Forgiving and Loving


We talk about forgiveness a lot.  Perhaps it's because we recognize our need to be forgiven daily.  At the remembrance of a sin we committed, we are anxious to experience and feel forgiveness from God.  We know the blood of Jesus washes us as white as snow, and even when we as Christians commit sin, we approach God seeking his forgiveness.

We also know how easy it is to say or do something that is harmful to another person, bringing about the need for us to seek their forgiveness.  What about when we are the person who is to be forgiving someone else?

That question is so revealing in that it shows so much of the human side of our reaction.  We have been hurt and we want the offending person to hurt as much or more than we hurt.  We might even set a list of conditions they must meet before we will consider forgiving them.   Can we and should we teach them a lesson by withholding forgiveness until they show they deserve it?  That is the forgiveness we wish to target in this blog.

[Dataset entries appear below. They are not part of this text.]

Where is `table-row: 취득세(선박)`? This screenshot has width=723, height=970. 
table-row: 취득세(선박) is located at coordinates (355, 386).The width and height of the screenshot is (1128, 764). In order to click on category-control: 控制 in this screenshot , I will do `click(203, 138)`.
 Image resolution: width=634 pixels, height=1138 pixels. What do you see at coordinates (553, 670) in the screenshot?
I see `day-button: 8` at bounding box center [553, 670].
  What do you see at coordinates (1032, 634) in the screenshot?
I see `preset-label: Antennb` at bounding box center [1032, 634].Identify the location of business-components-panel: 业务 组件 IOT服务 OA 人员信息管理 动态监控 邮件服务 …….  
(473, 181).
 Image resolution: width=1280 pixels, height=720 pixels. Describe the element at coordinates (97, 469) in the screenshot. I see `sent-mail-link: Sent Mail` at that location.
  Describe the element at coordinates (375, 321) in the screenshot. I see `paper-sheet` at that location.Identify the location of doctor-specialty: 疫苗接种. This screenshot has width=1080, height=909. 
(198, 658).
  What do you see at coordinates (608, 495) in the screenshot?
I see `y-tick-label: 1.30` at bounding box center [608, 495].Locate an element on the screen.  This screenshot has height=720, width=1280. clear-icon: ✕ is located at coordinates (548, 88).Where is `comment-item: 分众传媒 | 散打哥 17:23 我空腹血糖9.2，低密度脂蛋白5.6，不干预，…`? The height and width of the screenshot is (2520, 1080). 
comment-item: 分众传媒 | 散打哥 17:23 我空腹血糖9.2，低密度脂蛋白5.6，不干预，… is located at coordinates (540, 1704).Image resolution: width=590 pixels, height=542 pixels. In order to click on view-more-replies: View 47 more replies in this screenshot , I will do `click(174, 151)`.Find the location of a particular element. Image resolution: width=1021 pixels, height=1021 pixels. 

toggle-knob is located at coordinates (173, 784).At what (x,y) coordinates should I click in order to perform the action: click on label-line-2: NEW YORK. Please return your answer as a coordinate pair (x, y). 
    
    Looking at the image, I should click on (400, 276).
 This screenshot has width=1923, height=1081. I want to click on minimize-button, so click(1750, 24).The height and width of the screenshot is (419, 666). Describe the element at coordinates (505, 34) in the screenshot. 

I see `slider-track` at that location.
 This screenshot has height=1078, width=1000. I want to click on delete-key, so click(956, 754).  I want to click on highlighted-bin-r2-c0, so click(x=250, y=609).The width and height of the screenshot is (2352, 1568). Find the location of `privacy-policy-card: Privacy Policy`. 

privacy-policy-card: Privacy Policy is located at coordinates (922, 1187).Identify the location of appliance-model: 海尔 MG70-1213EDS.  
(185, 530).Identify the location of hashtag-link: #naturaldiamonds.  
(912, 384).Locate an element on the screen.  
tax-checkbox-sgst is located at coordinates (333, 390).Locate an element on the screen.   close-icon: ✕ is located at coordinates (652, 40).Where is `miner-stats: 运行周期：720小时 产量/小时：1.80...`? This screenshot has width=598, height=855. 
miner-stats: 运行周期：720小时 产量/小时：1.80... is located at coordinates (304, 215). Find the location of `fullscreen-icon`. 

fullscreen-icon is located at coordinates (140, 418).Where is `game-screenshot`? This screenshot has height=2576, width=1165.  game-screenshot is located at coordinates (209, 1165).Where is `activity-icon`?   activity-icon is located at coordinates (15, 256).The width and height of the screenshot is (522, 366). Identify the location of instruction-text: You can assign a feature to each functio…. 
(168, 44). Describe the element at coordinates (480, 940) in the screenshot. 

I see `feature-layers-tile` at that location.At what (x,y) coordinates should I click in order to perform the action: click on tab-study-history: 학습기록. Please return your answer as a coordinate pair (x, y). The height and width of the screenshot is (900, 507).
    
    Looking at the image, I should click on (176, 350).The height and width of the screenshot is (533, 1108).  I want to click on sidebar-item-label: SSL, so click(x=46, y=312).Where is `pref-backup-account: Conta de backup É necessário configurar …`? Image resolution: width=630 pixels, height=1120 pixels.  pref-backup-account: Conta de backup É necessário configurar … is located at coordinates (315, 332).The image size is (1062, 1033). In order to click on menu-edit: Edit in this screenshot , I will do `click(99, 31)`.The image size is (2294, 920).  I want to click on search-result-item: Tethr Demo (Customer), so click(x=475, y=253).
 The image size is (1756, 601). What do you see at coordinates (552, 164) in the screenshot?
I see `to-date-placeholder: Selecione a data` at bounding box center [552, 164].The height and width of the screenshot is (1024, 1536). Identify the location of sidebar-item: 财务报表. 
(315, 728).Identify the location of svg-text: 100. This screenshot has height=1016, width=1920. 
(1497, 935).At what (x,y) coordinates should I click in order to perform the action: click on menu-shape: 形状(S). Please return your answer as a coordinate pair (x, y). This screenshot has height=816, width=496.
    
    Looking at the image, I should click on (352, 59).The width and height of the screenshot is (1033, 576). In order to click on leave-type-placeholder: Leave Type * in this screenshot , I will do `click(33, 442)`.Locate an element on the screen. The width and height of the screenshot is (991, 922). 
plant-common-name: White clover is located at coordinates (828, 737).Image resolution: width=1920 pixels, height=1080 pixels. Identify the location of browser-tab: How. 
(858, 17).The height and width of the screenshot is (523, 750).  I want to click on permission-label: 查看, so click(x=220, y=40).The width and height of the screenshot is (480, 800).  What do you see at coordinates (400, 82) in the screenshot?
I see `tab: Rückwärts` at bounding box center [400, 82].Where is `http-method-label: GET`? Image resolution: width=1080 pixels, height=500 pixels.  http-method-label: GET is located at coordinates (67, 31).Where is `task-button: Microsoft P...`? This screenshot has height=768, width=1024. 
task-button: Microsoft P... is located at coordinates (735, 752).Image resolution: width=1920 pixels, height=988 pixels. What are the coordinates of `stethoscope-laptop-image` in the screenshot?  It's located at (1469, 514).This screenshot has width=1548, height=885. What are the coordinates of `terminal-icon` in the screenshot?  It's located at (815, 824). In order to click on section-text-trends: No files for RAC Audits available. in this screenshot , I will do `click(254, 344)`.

Think with me for a bit how we would define forgiveness.  Korie Robertson gives us a good definition. "Forgiveness is letting go of the desire to make the other person pay for an action that wronged us and caused significant hurt."  She continues, "Forgiveness is saying no to revenge."  While those are sinking in, it's also a good time to consider when we have been wronged, and if we were willing to say no to revenge?   Have we ever had to let go of the desire to make someone pay for their action which wronged us?

To really understand all this, we must consider again, God's forgiveness toward us when we sin against him.  From the scripture comes the warning that we cannot be forgiven if we are unwilling to forgive others. 

Rather than using our standards of forgiving others, we should be using God's way.  Yes, he despises the sin but is always loving and forgiving toward the sinner.  Perhaps we have such a difficult time forgiving others because we do not love them the way God loves them.

I must determine to be more forgiving toward others, loving them, even growing closer to them through the offense and subsequent forgiveness.  That may be a big chore for us, but we must understand the combination of loving and forgiving others is the only way to achieve godly relationships.